- [Entries for finding words and elements]
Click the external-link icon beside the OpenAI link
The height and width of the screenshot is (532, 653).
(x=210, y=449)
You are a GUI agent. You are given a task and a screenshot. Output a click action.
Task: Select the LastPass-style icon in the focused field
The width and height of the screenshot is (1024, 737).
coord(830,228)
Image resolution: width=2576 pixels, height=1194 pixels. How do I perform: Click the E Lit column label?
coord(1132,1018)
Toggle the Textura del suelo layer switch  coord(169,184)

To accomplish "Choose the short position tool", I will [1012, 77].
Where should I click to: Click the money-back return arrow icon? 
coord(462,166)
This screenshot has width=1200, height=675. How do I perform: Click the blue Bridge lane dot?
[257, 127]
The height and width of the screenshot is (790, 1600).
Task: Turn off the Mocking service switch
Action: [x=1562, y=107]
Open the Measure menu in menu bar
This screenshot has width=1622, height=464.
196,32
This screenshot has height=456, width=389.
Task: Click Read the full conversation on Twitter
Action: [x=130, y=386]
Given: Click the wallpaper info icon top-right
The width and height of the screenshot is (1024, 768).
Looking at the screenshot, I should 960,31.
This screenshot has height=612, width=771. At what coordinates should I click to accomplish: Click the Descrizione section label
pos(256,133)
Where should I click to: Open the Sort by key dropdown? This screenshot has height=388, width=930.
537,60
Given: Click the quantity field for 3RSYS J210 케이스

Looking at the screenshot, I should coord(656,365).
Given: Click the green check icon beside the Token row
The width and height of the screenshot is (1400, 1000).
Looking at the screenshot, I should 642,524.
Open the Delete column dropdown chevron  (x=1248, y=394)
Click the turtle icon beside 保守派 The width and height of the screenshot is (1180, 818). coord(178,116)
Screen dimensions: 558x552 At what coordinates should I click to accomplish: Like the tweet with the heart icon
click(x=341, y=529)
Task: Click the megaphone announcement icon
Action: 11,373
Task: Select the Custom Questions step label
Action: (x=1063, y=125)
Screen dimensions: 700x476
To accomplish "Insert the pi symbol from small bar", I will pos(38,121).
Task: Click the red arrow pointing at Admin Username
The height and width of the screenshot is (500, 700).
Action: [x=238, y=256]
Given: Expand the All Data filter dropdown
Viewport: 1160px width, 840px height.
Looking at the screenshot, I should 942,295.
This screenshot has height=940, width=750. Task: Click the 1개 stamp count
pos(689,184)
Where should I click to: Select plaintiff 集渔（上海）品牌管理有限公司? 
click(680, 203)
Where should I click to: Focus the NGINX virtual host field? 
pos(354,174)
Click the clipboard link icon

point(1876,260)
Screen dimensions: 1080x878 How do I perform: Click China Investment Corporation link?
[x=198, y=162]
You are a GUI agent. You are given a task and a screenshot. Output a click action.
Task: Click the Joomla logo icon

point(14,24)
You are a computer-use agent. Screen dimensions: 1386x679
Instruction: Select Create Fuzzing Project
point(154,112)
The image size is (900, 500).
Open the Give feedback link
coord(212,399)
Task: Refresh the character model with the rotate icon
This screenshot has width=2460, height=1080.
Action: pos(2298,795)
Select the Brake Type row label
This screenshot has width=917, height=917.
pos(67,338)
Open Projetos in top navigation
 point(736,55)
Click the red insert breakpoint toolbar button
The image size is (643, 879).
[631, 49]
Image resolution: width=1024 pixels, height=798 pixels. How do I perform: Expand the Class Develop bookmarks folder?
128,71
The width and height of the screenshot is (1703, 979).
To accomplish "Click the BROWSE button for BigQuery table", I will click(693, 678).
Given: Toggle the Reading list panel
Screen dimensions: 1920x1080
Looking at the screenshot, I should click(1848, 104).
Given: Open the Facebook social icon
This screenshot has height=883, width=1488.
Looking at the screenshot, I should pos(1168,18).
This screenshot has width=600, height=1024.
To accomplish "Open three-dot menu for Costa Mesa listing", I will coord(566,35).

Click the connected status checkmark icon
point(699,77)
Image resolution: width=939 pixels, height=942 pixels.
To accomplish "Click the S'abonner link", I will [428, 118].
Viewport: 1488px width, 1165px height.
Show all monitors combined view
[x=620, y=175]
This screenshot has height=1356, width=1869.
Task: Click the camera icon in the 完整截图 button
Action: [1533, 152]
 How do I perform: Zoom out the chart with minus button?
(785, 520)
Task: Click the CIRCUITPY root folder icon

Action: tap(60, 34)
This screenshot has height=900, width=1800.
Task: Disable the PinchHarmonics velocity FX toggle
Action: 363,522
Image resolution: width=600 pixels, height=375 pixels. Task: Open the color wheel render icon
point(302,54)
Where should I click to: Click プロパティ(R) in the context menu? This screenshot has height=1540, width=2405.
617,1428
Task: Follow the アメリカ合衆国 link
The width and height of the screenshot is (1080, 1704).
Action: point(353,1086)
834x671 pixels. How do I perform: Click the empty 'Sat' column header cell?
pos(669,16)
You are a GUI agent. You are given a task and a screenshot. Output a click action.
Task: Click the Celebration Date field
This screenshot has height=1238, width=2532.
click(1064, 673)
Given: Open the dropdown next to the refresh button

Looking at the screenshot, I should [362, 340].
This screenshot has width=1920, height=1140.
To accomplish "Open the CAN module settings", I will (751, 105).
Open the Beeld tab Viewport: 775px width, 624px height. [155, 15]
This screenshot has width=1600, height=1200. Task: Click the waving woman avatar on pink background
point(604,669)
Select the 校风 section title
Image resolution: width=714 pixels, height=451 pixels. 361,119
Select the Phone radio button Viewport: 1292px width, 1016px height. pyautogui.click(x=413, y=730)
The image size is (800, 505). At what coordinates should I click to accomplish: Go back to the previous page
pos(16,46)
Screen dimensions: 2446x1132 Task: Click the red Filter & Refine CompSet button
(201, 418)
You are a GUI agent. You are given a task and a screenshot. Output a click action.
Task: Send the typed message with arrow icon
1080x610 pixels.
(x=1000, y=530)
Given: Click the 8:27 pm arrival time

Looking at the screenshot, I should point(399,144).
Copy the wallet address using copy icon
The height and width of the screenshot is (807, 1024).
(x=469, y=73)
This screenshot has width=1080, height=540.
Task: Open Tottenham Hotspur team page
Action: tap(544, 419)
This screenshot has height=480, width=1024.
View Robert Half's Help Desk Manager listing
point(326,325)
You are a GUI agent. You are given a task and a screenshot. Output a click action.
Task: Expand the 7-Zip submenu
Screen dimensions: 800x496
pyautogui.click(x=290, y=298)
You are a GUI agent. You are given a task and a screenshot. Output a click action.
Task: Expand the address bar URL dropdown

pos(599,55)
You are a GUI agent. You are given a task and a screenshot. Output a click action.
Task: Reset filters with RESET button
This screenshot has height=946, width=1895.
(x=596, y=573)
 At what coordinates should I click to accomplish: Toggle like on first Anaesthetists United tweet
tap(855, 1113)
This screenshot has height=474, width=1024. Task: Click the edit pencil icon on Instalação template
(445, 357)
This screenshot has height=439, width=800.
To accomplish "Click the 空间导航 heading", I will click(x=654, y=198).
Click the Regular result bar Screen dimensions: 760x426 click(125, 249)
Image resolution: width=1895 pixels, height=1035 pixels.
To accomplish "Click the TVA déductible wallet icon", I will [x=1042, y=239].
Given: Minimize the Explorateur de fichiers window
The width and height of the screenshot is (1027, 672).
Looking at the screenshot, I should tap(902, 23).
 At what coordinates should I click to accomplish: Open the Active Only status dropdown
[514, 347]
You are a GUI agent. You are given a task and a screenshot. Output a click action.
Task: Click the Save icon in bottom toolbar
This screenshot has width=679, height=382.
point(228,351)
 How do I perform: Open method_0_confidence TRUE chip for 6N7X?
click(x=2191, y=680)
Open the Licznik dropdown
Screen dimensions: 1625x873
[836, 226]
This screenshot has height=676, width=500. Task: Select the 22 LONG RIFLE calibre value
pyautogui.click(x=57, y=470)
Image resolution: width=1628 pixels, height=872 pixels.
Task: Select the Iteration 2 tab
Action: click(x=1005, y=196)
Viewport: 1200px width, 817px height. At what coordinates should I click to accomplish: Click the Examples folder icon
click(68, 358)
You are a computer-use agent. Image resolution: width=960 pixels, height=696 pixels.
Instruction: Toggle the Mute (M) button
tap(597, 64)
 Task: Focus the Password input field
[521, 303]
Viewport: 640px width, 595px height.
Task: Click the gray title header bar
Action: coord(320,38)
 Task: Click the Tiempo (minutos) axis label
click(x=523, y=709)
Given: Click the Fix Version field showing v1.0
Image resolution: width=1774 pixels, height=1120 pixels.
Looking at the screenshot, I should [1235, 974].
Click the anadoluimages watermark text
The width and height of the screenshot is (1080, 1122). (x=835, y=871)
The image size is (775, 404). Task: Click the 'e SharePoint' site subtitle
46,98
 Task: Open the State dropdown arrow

- [Task directions]
In the part of the material that opens with the line containing "Click the clipboard link icon" and closes with the line containing "point(14,24)", change "Joomla" to "Drupal". Give only those lines, with everything else unchanged.

- [Finished task]
Click the clipboard link icon

point(1876,260)
Screen dimensions: 1080x878 How do I perform: Click China Investment Corporation link?
[x=198, y=162]
You are a GUI agent. You are given a task and a screenshot. Output a click action.
Task: Click the Drupal logo icon

point(14,24)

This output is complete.